I have an affirmation card on my desk right now that reads, “I am bendable and pliable and flow freely with all that the universe offers.” Being flexible can mean all sorts of things. On one hand, I’m pretty flexible: I can do the splits and bend over and touch my toes. On the other hand, I had debilitating neck aches for years. Every once in a while, I will get one, and it knocks me out; turning from a neck ache to a headache that only time and sleep can heal. Reading Louise Hay’s book, You Can Heal Your Life, is what really helped me get a hold of my neck issues. There is a reference section in the back of the book about certain thought patterns and the physical ailments they can create. Neck problems? Refusing to see other sides of a question. Stubbornness, inflexibility.
Knowing this hasn’t just helped me with neck aches, but life in general, because I am so much more flexible than I once was. We often don’t think about the different ways we can be flexible (or not) throughout the day. I try to be mindful of choosing to accept things as they’re unfolding. Sometimes events change in a way for me that is so positively exciting, and sometimes, not so exciting. In the end, I am usually able to learn something from either one.
It has been almost a month since I have been back in Savannah, and it makes me dizzy to think about how much has changed.
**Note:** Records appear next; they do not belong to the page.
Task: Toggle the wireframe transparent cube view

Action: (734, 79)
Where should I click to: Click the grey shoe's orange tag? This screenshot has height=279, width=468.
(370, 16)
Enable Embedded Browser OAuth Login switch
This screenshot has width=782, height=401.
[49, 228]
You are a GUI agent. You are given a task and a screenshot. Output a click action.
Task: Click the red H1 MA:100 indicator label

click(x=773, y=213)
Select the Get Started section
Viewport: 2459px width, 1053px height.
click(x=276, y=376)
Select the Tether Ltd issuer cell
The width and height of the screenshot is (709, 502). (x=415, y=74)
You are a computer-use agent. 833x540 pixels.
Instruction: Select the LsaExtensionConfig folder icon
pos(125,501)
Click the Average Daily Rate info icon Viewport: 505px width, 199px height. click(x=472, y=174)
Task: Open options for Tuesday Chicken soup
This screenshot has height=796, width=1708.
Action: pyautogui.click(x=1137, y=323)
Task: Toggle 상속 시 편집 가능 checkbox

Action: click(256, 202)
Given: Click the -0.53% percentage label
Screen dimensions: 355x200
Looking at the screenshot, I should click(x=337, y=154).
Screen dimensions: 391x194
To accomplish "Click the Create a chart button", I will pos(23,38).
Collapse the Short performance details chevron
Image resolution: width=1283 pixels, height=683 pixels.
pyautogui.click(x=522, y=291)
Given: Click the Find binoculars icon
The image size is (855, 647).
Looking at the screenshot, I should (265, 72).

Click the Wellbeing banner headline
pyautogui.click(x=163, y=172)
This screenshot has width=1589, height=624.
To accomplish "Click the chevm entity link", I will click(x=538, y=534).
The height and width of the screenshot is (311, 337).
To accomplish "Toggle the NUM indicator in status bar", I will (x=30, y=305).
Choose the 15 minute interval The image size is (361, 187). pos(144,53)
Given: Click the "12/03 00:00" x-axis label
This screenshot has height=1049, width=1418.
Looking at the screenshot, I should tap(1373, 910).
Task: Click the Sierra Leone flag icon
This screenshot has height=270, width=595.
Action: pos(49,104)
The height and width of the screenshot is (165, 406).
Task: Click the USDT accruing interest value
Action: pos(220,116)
Being able to roll with all that it put before me has made all of the shifts in my life so far worthwhile.
I think it is time to be more personal. How can I talk about being flexible and going through changes without exemplifying it in my experiences? The truth is, I get scared. I get scared to show my authentic self because I am still growing, growing from the extremely shy girl who sometimes can only utter a few words from her pink face. My close family and friends read GGS, and a few others I have never met before. I love responding to comments from people I don’t know, connecting with new people who live in different parts of the world. Since starting my blog, so much kindness has been put my way. I have noticed since coming back to Savannah that when I go through new experiences, I question myself; who I am, where I am going, what I believe in, etc. Something I am learning is that no matter what I go through, loving and accepting myself in every part of my life is the most important thing. The actions of others are out of our control, but we do get to choose what we include in our own experience. Sometimes I react, and there are times (like something unexpected that happened to me recently) where I feel like I become unauthentic in my reaction. Being flexible is rolling with these events, not being to hard on ourselves, and handling them with grace. I am learning how to balance being open to new things happening while still staying true to myself. Loving ourselves means many things, one being honoring who we are no matter what others may think.